Thistlefoot’s lessons on coping with individual, generational, and community-level trauma as well as the vital importance and power of story telling (especially in the face of oppression and erasure) are incredibly poignant and I already cannot wait to reread this again to delve even deeper.

As a breakout novel, I felt there was a lot of good, revolutionary storytelling taking place for this generation.

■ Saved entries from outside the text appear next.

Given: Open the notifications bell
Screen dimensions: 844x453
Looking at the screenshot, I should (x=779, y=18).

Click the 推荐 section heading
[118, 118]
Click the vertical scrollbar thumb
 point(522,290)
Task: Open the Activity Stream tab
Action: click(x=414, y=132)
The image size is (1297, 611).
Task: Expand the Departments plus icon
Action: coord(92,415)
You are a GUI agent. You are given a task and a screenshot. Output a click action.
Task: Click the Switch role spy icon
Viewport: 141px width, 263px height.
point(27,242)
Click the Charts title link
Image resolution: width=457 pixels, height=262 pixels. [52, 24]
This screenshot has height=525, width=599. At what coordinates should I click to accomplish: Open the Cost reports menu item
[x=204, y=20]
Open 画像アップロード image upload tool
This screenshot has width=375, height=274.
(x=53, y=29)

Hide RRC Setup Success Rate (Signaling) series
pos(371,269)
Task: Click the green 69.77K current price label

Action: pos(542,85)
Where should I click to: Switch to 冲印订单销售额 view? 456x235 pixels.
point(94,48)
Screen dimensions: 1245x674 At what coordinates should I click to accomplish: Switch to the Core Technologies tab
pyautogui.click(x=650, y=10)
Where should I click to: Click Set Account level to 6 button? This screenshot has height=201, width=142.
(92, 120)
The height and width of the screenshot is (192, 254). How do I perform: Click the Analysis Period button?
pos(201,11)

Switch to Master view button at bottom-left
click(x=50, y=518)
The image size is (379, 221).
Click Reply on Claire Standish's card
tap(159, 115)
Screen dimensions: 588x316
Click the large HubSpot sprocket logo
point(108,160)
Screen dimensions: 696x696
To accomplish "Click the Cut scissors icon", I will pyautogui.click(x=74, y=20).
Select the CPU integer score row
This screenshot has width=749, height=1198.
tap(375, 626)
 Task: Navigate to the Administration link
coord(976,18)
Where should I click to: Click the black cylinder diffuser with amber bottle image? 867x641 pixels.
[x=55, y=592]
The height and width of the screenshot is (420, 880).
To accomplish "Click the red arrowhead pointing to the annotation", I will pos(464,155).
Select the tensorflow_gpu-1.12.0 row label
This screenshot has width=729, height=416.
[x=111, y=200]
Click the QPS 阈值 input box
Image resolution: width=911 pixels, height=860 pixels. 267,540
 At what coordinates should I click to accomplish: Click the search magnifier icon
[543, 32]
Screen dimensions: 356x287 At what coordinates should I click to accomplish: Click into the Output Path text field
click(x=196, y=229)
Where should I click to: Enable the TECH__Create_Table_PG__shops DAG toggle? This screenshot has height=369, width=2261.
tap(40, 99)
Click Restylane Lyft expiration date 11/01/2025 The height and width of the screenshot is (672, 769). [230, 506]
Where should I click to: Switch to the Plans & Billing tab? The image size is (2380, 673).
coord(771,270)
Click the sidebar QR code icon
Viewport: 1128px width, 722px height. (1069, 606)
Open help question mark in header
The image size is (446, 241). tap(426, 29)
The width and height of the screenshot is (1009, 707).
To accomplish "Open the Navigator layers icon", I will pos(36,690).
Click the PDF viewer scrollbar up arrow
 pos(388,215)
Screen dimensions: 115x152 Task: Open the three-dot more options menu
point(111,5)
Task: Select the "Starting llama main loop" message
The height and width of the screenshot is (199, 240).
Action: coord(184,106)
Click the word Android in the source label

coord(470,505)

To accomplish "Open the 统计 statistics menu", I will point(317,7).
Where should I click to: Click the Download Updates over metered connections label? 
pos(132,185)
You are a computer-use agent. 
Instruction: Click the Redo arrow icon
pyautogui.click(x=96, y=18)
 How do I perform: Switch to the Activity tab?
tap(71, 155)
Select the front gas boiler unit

However, it has story progressions that don’t necessarily make sense, and GennaRose Nethercott uses a variety of storytelling methods to change the speaker and the era – switching back and forth from tsarist Russia to modern times.

The story is told from the perspectives of Bellatine Yaga, Isaac Yaga, Baba Yaga and from the perspective of Thistlefoot – a house with chicken feet and magical abilities.

Thistlefoot

There are heavy Jewish/Russian references and folklore throughout, creating a fascinating story that ties in influences of real historical events and acknowledges prejudice. The overall message of the story is beautiful – to remember the sins of the past in order to create and ensure a better future for our descendants.

There are references of lesbianism and they/them culture. The author checks all the boxes for your standard YA modern fairytale, with a heavy twist on the dark side of the human psyche – Overall, I found this novel to be well researched and entertaining!

The quirkiness of the characters, particularly Bellatine and her puppets, Hubcap and his symbolic relationship with Isaac, Thistlefoot’s root of emotional creation and Winnie’s desire to be alive all brought the experience home for me – this book is deep in the very way that this reality needs right now.